_TASK OBJECTIVE_
Condense the paragraph that begins "My problem is" in the Tapco Pro 14 brake thread into a short list that keeps its main facts.

_SOURCE_
:::::
# Tapco pro 14 help



## jdorpaudi (Nov 11, 2010)

Hi. I've got a tapco pro 14 brake, 10'6" long
My problem is, when I bend a 90 degree piece the ends are a little tighter then 90 and the middle is a little looser then 90. I've be trying some adjustment and nothing seems to help. Is something worn? Or adjustment issue?
Thanks


----------



## PrestigeR&D (Jan 6, 2010)

Pressure adjustments,,,,

The manual for your model doesn't have any info on this, unless I missed something...:blink:


When I had mine (a very ,long,long time ago ) it had adjustments for this.


Check page 5 of the pro III manual....http://www.abccatalog.com/Literature/0150060007.pdf






B,


----------



## jdorpaudi (Nov 11, 2010)

Ya, I've read that before and also watched a YouTube video about that. 
When it talks about clamping the piece in there and then being able to slide it, there is no way to make mine loose enough to slide. The bolt that goes through the link, at the loosest setting, is about half way up the slide. Not sure if that makes any sense, do I need to trim the piece of rubber in there so that there is more adjustment?
:::::
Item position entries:

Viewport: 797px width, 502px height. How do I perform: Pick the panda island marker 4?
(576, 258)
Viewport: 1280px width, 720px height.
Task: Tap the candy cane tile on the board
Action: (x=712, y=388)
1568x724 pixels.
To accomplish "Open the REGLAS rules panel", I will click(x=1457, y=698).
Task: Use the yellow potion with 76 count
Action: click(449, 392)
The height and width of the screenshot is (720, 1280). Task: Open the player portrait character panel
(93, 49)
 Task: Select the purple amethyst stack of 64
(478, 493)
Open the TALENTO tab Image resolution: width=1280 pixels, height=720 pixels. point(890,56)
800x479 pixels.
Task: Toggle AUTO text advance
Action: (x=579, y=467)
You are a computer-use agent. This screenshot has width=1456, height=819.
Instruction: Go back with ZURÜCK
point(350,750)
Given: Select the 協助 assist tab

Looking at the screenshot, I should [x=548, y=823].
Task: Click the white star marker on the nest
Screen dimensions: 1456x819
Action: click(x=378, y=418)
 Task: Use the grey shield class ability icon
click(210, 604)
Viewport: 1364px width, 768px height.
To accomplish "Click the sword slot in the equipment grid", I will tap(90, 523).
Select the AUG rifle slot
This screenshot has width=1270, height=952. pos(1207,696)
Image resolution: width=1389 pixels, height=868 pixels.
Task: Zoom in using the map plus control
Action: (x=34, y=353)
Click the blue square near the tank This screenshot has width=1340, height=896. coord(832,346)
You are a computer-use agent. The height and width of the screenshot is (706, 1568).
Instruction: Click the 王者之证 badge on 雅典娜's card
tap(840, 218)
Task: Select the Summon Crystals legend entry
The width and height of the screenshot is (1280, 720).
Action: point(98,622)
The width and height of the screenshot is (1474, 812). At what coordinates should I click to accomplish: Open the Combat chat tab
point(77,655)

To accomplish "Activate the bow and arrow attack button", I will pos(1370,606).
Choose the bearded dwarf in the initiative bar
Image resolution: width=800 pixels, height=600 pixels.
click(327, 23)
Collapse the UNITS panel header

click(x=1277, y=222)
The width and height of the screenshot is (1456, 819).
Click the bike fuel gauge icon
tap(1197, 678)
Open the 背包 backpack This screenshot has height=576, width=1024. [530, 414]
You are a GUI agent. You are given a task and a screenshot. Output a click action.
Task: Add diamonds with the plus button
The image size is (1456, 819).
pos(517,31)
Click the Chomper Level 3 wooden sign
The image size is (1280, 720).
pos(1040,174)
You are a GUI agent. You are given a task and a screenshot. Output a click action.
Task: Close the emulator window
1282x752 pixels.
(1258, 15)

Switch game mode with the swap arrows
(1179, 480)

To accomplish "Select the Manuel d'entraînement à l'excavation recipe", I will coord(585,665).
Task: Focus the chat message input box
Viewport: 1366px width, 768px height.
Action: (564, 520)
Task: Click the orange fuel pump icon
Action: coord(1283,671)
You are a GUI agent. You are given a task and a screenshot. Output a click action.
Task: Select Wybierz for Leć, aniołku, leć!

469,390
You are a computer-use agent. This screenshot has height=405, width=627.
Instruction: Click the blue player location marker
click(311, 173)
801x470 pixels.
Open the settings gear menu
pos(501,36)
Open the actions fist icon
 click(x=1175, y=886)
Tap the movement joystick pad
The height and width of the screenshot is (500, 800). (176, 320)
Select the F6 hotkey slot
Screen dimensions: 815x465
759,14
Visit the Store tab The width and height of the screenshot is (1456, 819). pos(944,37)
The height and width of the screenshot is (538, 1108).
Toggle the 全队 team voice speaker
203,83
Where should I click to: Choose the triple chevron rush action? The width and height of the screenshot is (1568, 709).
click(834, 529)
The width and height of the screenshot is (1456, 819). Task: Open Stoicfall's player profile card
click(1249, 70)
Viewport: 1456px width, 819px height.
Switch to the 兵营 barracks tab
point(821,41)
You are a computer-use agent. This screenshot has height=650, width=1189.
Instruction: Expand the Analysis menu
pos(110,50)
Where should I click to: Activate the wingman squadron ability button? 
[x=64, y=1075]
:::::
_RESULT BELOW_
- A 90-degree bend comes out slightly tighter than 90 at the ends.
- The middle of the same bend comes out slightly looser than 90.
- No adjustment tried so far has helped.
- The question is whether a part is worn or the brake needs adjusting.